Beyond I263F, several other mutations in the distal heme environment are necessary for high aziridination activity. In particular, reversion of either T268A or F87V in P-I263F markedly reduces aziridination productivity (Table S2) and demonstrates some nonadditivity among the activating mutations (i.e., I263F is activating only in the context of T268A). Moreover, although previous work has highlighted the importance of modulating heme electronic properties to access non-natural reactivity,[4,13] here we observe that strong gains in aziridination activity are brought about by mutations on the distal heme side, suggesting that their effect may be the result of improving substrate binding and orientation, a hallmark of enzyme catalysis that is notable for a new-to-nature reaction such as P450-catalyzed nitrene transfer.

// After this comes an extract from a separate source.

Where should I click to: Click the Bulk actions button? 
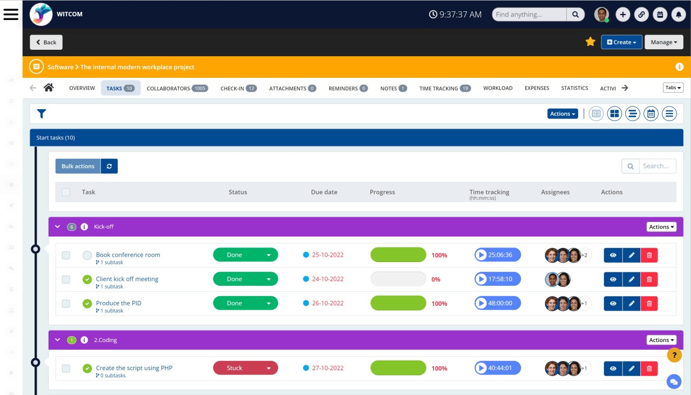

We propose that aziridine formation begins with reduction of the iron(III) heme from gaining an electron from NADPH via the P450BM3 reductase domain, analogous to the mechanism we proposed for enzyme-catalyzed sulfimidation.[6] (Control experiments show that NADPH is not capable of reducing P-I263F in the absence of the reductase domain (Figure S7).) Reaction of tosyl azide with ferrous heme results in the formation of an iron nitrenoid species in the active site (formally in the +4 oxidation state), which can be either intercepted by olefin to produce aziridine or reduced by a second electron transfer from the reductase to form an unreactive iron(III) sulfonamide complex. In the event that sulfonamide is formed, the iron(III) heme must then consume another reducing equivalent to return to the reactive ferrous state. Given the key role of the reductase in catalyzing azide reduction, it should also be possible to improve aziridine yields by decreasing the rate of electron transfer, thereby selectively slowing the rate of azide reduction. Electron transfer in P450BM3 is well studied, and several amino acids have been identified to affect this process.[18] We are currently exploring this additional route to enhancing the productivity of enzyme-catalyzed nitrene transfer reactions.

Conclusions

We report the first example of enzyme-catalyzed olefin aziridination. This challenging intermolecular reaction is catalyzed by a serine-ligated “P411” variant of cytochrome P450BM3. That the iron-heme cofactor has no measurable activity highlights the critical role of the protein in promoting this activity. Mutations in the enzyme active site resulted in a variant that exhibits significantly improved azide utilization compared to the parental enzyme and high (S)-selectivity (up to 99% ee). These results demonstrate the critical role of protein engineering in optimizing non-natural reactivity and suggest that the well-known plasticity of the P450 active site can be leveraged to target progressively more challenging non-natural reactions.

This new aziridination biocatalyst is likely just one of many new catalysts that will be discovered when researchers start systematically exploring the new functions that existing enzymes can take on.[2] Exploiting the catalytic promiscuity of natural enzymes combined with evolutionary optimization will enable us to greatly expand the reaction space of genetically encoded biocatalysts.